Psychology of the Diaphragm
Reprinted from Off Our Backs (February 27, 1970), a Woman’s News Journal.
“My doctor told me that if using a diaphragm were a test of mental ability I’d be given a moron rating.”
That quote is unique to one woman’s experience with one strange gynecologist but it is, unfortunately, revealing. Most women don’t receive adequate instruction or encouragement from their doctor and leave his office insecure about their ability to use it.
Learn to use your diaphragm before you need to use it. Make time for a thorough reading of the preceding article and the instruction pamphlet that will come with your diaphragm. Then take that written material and all the diaphragm paraphernalia into the bathroom, close the door, and practice.
Practice unabashedly. All alone you are acquiring a skill that is roughly comparable in difficulty to learning chords on a guitar, knitting, or rolling a joint, and a thousand times more crucial to your emotional and physical well being.
Check out the diagrams.
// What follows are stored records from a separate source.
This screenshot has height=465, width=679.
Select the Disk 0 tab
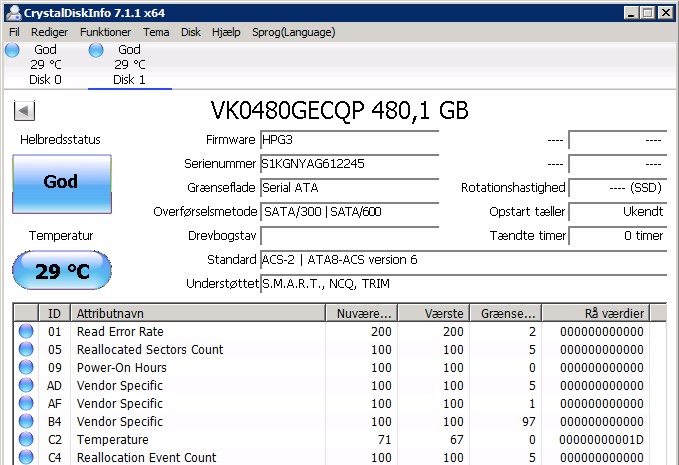point(45,65)
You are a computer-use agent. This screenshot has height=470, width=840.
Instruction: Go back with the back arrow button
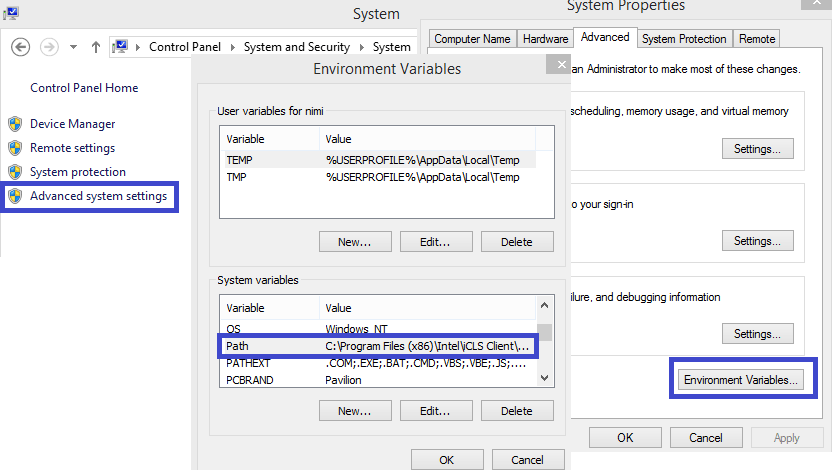(21, 47)
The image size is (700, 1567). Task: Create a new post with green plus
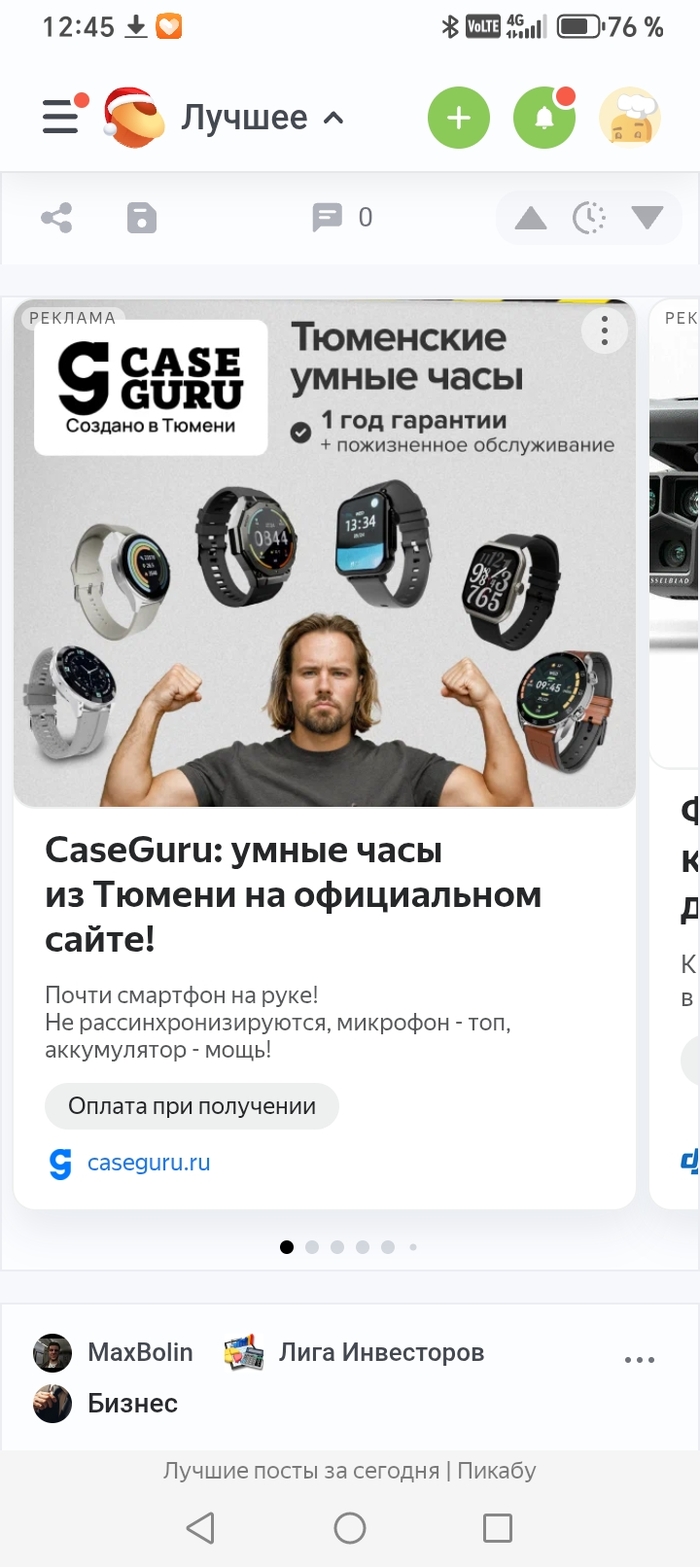[x=459, y=118]
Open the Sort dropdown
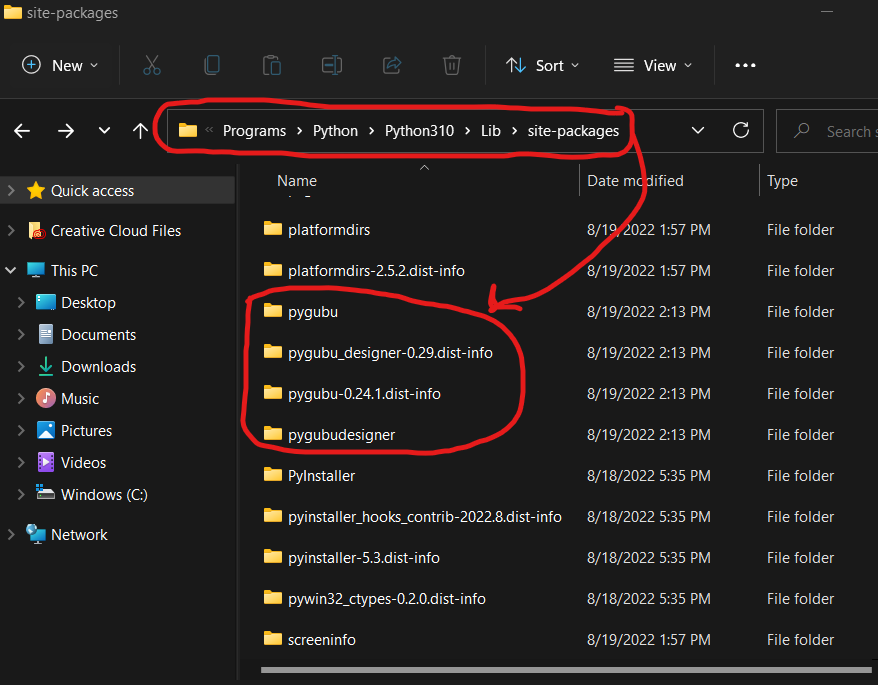 (x=542, y=65)
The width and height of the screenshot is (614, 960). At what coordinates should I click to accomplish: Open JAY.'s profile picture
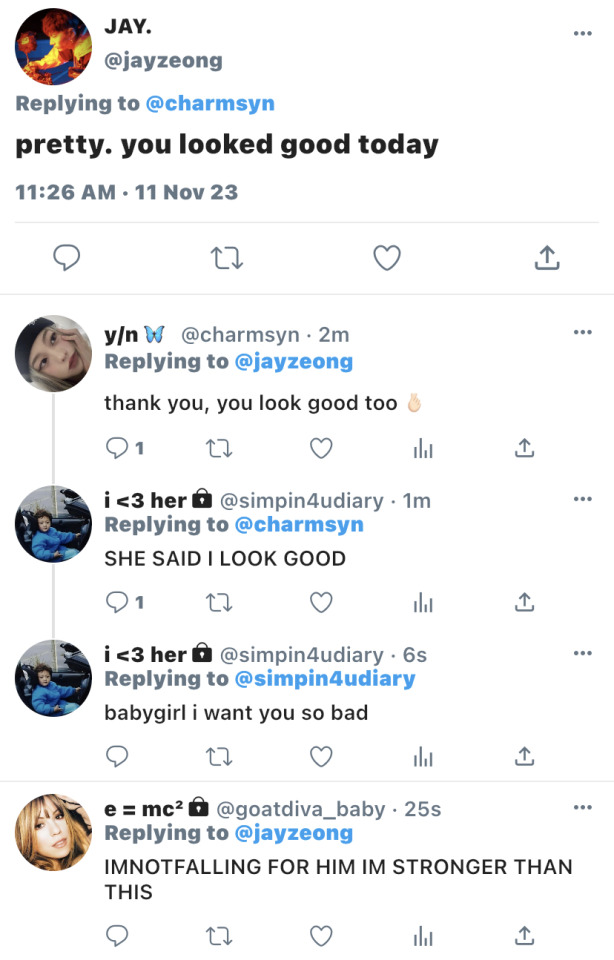[x=54, y=47]
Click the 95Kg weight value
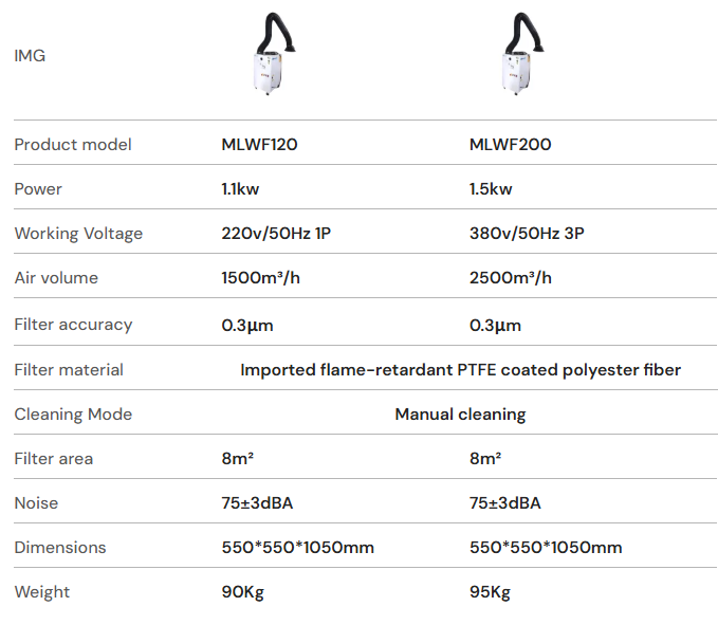The image size is (718, 625). tap(490, 592)
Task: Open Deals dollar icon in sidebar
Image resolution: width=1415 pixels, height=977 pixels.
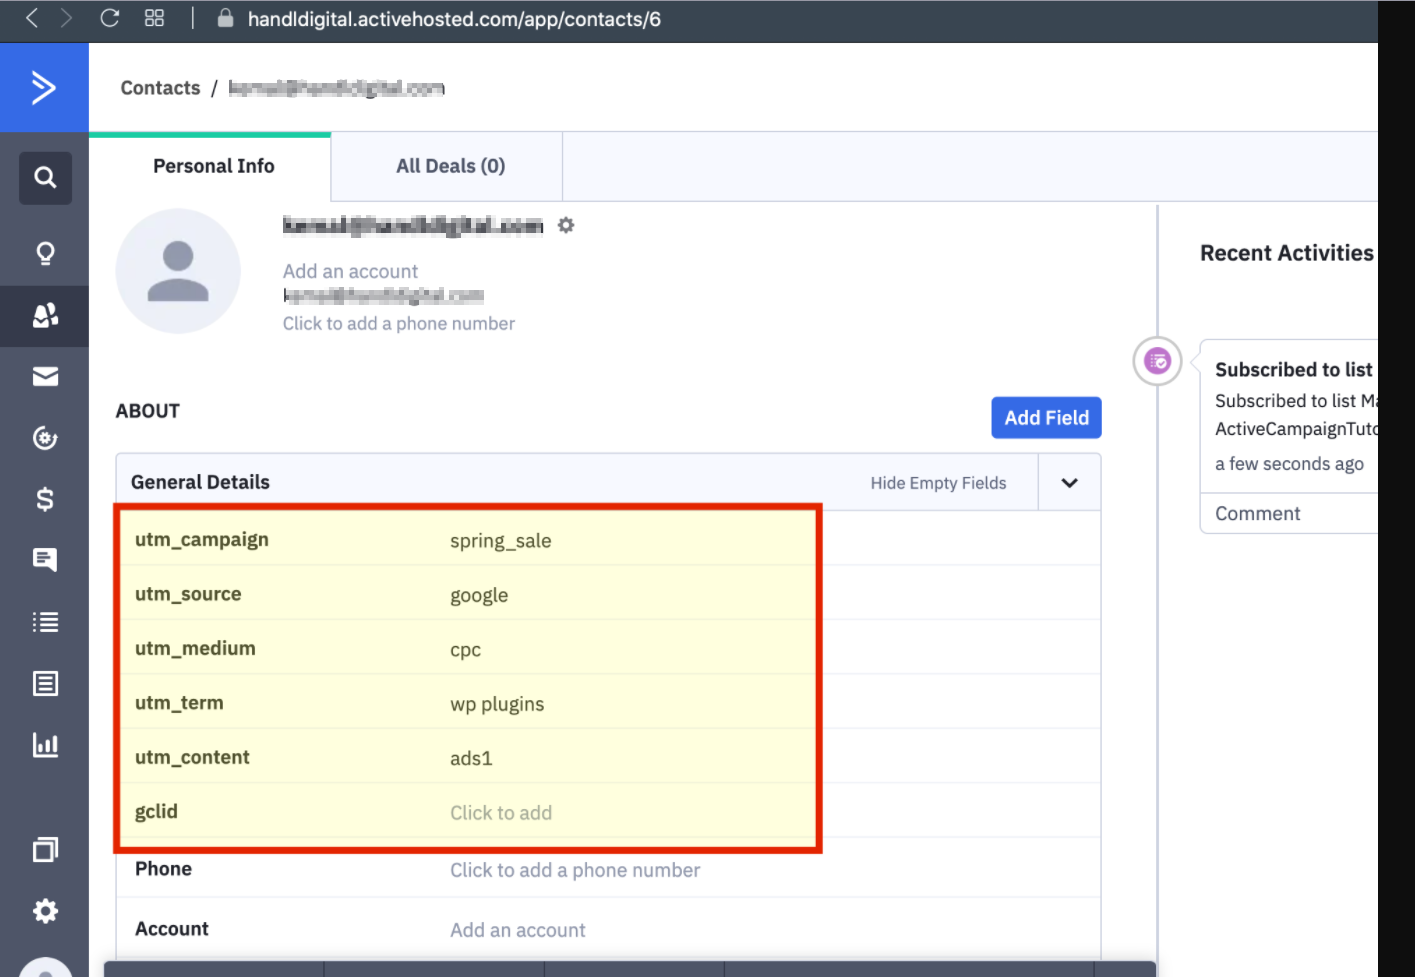Action: click(45, 499)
Explore yourself sans guilt or embarrassment. It’s perfectly all right for your fingers to be exploring your vagina in search of your cervix. In fact, it’s really a turn-on to locate and recognize and be able to understand the function of those important parts of your self.
More important possibly than your confidence in your ability to use a diaphragm as a contraceptive is your matter-of-fact acceptance of your right to use it. Men should take their cues from you. Be righteous about using that diaphragm! You have assumed the major responsibility for contraception. He can be grateful for that and supportive of you.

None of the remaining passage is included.